## GOAL OF THE EXERCISE
Can you reproduce verbatim the lines of the listing below, from the line with "This screenshot has width=819, height=1456." up to and including the line with "coordinates (770, 9)."?
--- Begin ---
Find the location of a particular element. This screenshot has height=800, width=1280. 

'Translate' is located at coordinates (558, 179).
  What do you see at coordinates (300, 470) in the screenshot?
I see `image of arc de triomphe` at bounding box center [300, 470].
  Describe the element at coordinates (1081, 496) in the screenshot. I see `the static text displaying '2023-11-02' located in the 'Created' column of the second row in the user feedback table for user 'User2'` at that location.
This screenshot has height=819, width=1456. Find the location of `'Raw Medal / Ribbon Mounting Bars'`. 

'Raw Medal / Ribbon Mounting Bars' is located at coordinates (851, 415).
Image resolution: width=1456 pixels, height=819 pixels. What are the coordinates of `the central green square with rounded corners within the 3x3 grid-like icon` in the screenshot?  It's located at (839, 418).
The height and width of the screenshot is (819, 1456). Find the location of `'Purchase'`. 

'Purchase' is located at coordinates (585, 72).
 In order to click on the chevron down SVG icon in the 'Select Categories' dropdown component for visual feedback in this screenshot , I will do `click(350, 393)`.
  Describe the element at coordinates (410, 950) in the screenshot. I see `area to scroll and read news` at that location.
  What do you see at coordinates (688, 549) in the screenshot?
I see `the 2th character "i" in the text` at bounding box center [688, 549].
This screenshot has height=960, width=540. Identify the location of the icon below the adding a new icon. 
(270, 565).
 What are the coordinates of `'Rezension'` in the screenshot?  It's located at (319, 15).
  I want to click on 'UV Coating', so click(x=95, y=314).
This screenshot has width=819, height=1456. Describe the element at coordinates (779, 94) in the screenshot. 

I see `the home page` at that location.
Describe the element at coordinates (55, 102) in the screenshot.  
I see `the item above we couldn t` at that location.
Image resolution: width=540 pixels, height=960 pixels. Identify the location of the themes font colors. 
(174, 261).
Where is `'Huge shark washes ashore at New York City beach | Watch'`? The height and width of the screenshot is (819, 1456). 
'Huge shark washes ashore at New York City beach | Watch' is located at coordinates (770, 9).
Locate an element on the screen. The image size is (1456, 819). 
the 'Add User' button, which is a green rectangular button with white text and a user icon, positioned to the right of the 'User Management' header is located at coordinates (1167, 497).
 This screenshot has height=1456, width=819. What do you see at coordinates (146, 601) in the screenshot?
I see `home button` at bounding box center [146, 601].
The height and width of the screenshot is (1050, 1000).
--- End ---
## RESULT
This screenshot has width=819, height=1456. Describe the element at coordinates (779, 94) in the screenshot. 

I see `the home page` at that location.
Describe the element at coordinates (55, 102) in the screenshot.  
I see `the item above we couldn t` at that location.
Image resolution: width=540 pixels, height=960 pixels. Identify the location of the themes font colors. 
(174, 261).
Where is `'Huge shark washes ashore at New York City beach | Watch'`? The height and width of the screenshot is (819, 1456). 
'Huge shark washes ashore at New York City beach | Watch' is located at coordinates (770, 9).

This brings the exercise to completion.